Marion Beckendorf Stearns, a homemaker and business owner, passed away on Monday, August 29, 2005, due to Hurricane Katrina. Marion made her profession as a Carmelite on 25-Jan-92, and took her definitive Promise 19-Sep-99. She leaves behind her husband Arthur and children Shelley, Scott, Shandra, Shad and Stephen. Marion had five grandchildren. She was a parishioner of St Mark’s in Chalmette. The family finally got her body at the end of November, and had her wake and funeral Mass at Our Lady of Prompt Succor in Westwago on Saturday December 3rd. Seven members of our OCDS community attended, led the rosary and litany of Loretto. They were asked by her husband to sing the Salve Regina at the Mass. The priest mentioned Carmel many times in his homily.

Andrew Garay
May 20, 1926 – October 10, 2005

The family of Dr. Andrew Steven Garay sorrowfully announces his death on October 10, at the age of 79. Andrew was born in Pecs, Hungary, the fourth of seven children born to Lajos and Irma Garay. He was educated in Budapest, Hungary, and was elected to the Hungarian Academy of Science. He was head of the Institute of Biochemistry and Biophysics of the Hungarian Academy of Science in Szeged, Hungary, until 1975, when he immigrated to the United States with his family and settled in College Station, Texas.

He served as a professor of biochemistry and biophysics at Texas A&M University until his retirement in 1994, when he was honored by the University with Professor Emeritus status. He participated in the U.S. Department of State Fulbright Program in Hungary from 1994 to 1995. He had great fondness for his many students over the years. Andrew taught at academic institutions around the world and published many articles in English, German, and Hungarian in scientific, religious and philosophical journals. His principal research interest was the origin of life.

Andrew was a founding member of St. Thomas Aquinas Catholic Church in College Station, a member of the local Word of Lite community, and a member of the Secular Order of our Lady of Mount Carmel, under the name of Andrew of Jesus Crucified. He was the first president of the Brazos Valley Symphony Orchestra.

He is survived by his wife of 37 years, Margit Garay, children, and 13 grandchildren.

A memorial Mass was held Oct 14, at St. Thomas Aquinas Catholic Church in College Station. Andrew's remains will be placed in the Garay family crypt in Pecs, Hungary…

--obit from Bryan’s College Station Eagle, 13-Oct-05


Mattie Wright
Mattie Cornelius Wright, 1912-2005
Little Rock Community

It was the Edith Stein’s feast day (Aug 9th) when we buried Mattie Wright in Calvary cemetery in Little Rock. She had died 30-Jul-05 in California where she had gone to live with her daughter in her old age. Her son Clemon was joined by her daughters Anne and Sarah for the simple burial service in the family plot in south Little Rock. Fr. Richard SVD, pastor of the parish where she raised her children, conducted the service along with Fr. John Michael, who as provincial delegate, represented her Carmelite family. Other Carmelites in attendance were Formation Director Mary Armstrong, Councillor Ginger Crews, treasurer Grace Wrape, secretary Tricia Cromwell, and Adelaide Newton.

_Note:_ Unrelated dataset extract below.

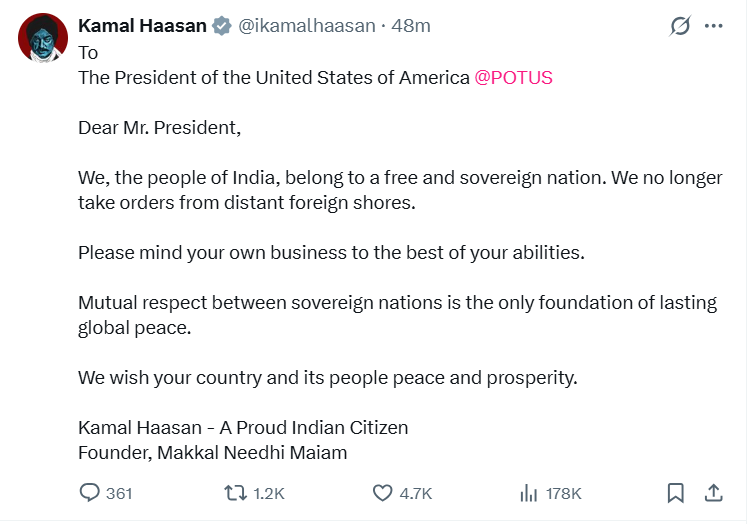The width and height of the screenshot is (749, 524).
Task: Open the Grok explain-post icon
Action: click(679, 27)
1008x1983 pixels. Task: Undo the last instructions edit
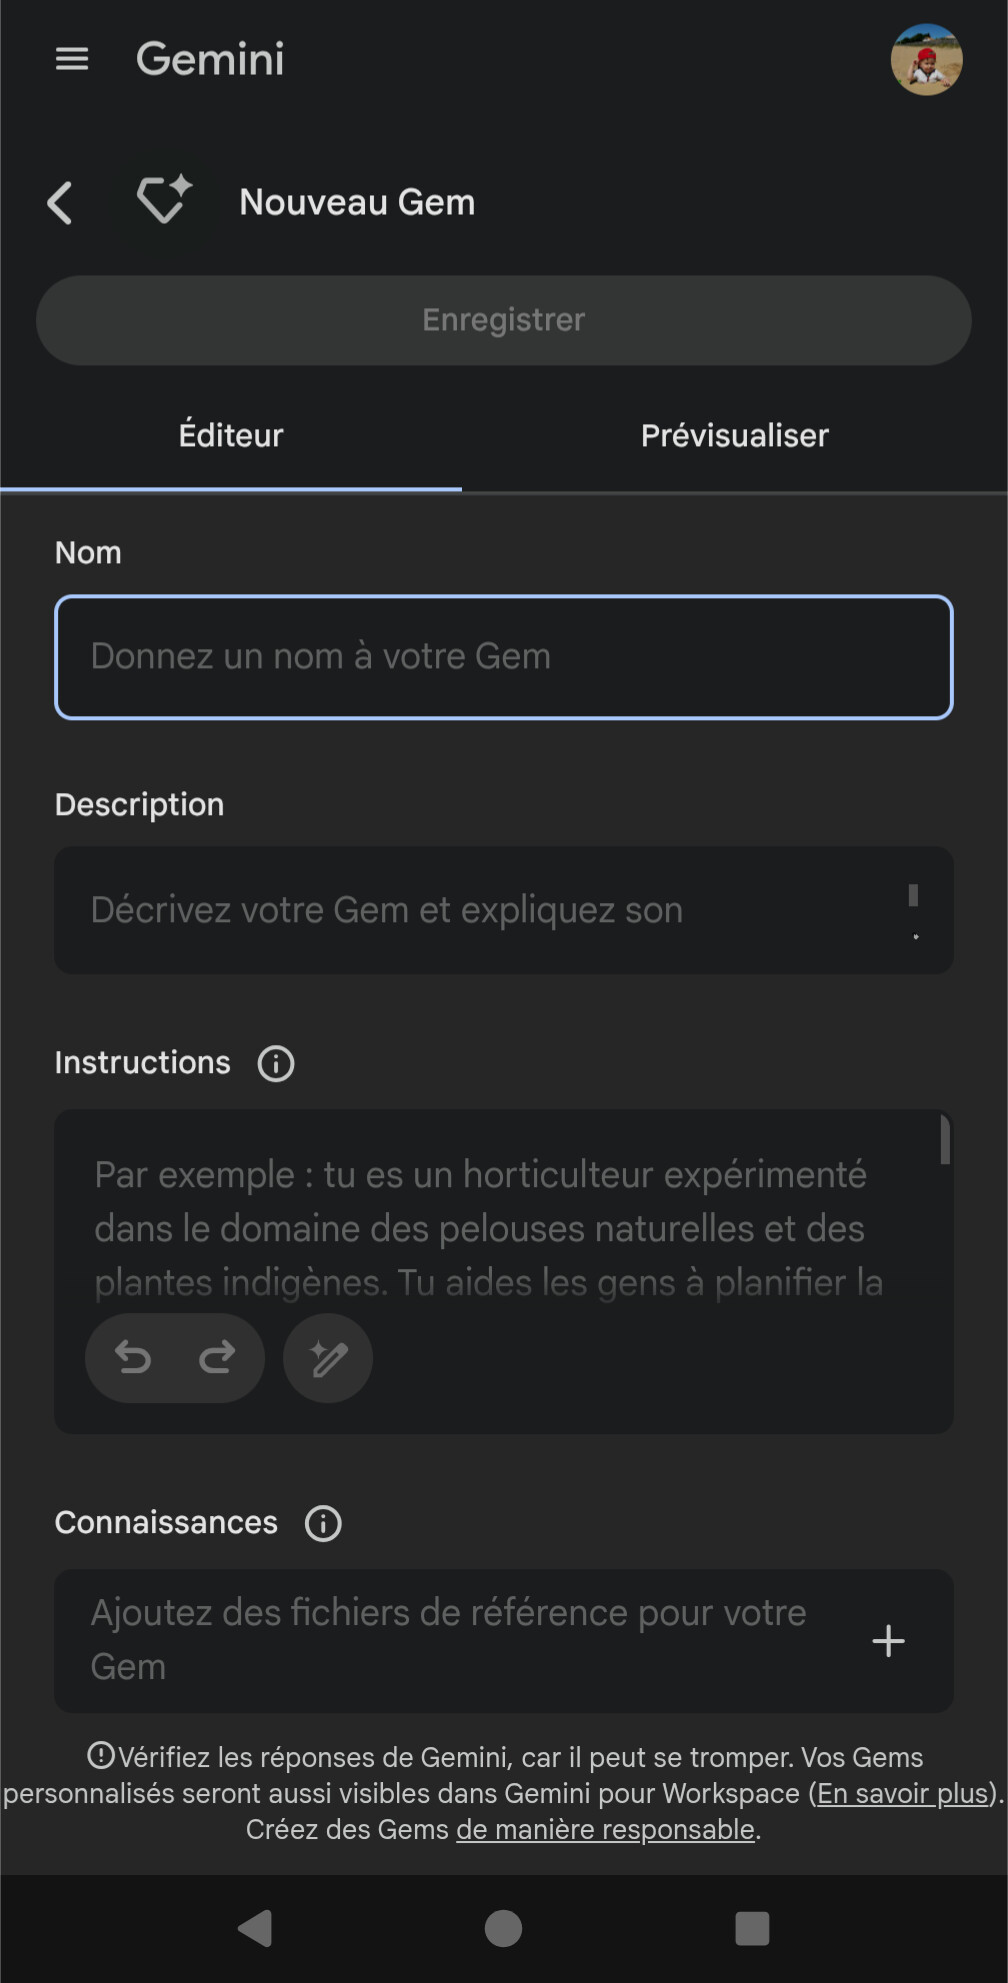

Mattie had said to her youngest daughter Sarah, “I want you to preach at my funeral.” She chose wisely. Sarah said, “We honor her by living lives of honesty, integrity and righteousness.” Mattie was a woman of color who joined this lily white community of Carmelites in Little Rock when she was 70. Race was never an issue with Mattie. She had risen above all such barriers that still run deep in people of her age who live in the South. She was truly a woman of the world, who avoided extremes, and stood tall as a woman of faith and prayer, not lacking in the wisdom that shines forth in the children of God. Mattie made her OCDS profession on 02-Jun-84 and her Definitive Promise on 08-Aug-87. It was the most beautiful red wood casket I have seen in years. She passed on from us with grace and dignity. The following Saturday, our Little Rock OCDS Community attended Mass for Mattie prior to our community meeting at the nuns.